### SET OF TASKS:
a) Please sum up the piece on the digital revolution and communities below in two sentences.
b) Carry on the piece on the digital revolution and communities from the point where it stops.

### TEXT FOR ANALYSIS:
───

We must ‘face the challenge’ about technology in society
From Derek Walker, Chief Executive, Wales Co-operative Centre
The digital revolution is here. Major changes have taken place in many areas of the economy. Books and music are two industries that are hugely different from a decade ago.
The upheaval that these sectors have already experienced will probably affect most areas sooner or later. The impact on communities will be just as dramatic as it has been on business.
Communities and the third sector need to be ready for this digital transformation. For better and for worse, it is coming. Unfortunately too many of us are not facing up to that fact.
We might think that what we do is exceptional, that our service models will survive this digital tidal wave. We might believe that our models of delivery have stood the test of time and do not need to change. We might insist that digital technology is not important because the people we work with need humans not technology to support them.

───

### RECORD EXTRACTS:
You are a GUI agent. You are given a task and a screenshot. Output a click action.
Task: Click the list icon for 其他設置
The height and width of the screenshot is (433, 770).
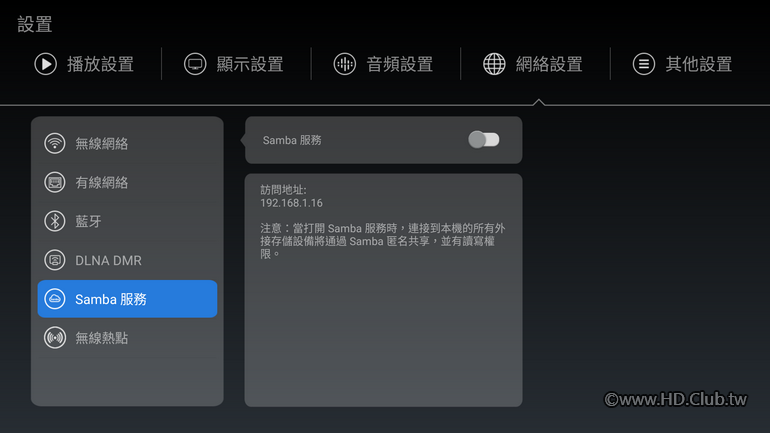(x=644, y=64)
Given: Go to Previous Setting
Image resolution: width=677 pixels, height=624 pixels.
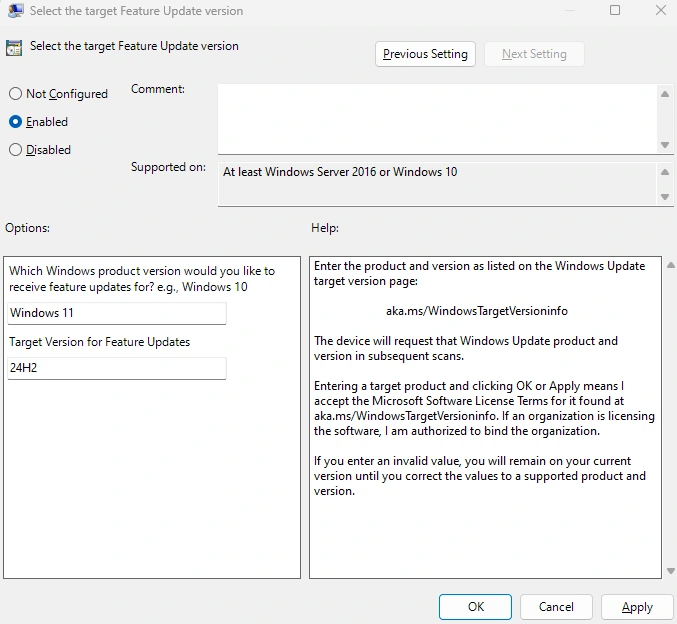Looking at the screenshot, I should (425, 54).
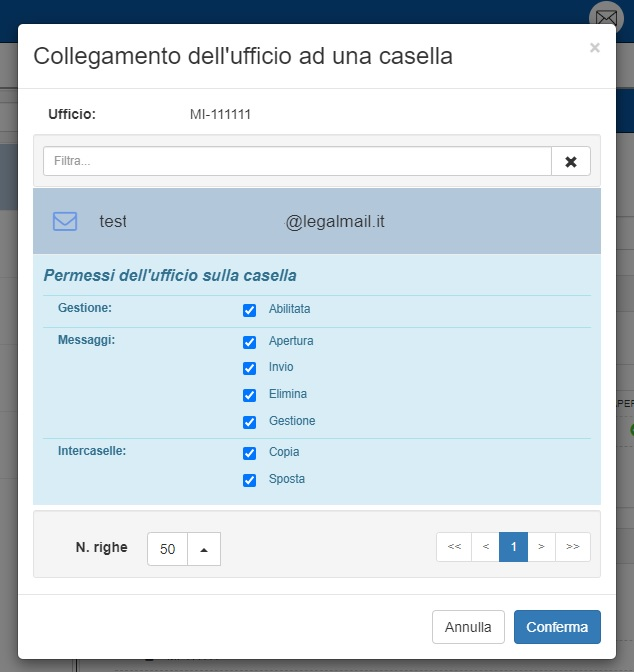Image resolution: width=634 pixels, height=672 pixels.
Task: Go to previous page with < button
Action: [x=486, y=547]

───

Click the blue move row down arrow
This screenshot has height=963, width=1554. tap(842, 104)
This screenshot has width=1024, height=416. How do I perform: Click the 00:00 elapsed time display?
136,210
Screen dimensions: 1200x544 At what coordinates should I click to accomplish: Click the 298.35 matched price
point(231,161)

───

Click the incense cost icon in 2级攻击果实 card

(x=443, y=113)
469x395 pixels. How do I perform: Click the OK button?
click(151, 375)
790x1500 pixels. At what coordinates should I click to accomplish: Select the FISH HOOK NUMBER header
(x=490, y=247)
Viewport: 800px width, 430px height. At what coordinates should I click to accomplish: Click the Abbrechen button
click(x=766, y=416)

───

### RESPONSES IN ORDER:
a) The digital revolution has already transformed industries such as books and music, and that upheaval will probably reach most areas, with an impact on communities as dramatic as the one on business. Communities and the third sector need to be ready for this transformation, but too many are not facing up to it and might assume their service models will survive without change or that the people they work with need humans rather than technology.

b)
But we cannot afford to be complacent. The third sector must embrace the benefits that digital technology can bring to our organisations and to our communities. We must look to innovate using technology. Otherwise the communities we serve miss out and the organisations we work for risk being swept away.
Uber is one business that is often cited as being at the forefront of the digital revolution. Two years ago I had not heard of Uber. Since then I have used it several times. Uber is a platform for connecting taxi drivers with passengers. Soon to be in Cardiff, Uber is already transforming the taxi sector globally, driving off the road traditional taxi firms. The revolution has been quick and is putting long-standing taxi firms out of business. But before we get used to it, this new normal may be transformed again. Google and others are now developing driverless cars, which may mean we will not need taxi firms at all within the near future, perhaps within the next ten years.
In another type of travel industry we see similar developments. Sites like tripadvisor had already changed the way we had found and booked hotels. Airbnb is now turning the hotel sector on its head again. Rather than reserve hotels, we can now book rooms in other people’s houses. It is convenient and often cheaper than a hotel.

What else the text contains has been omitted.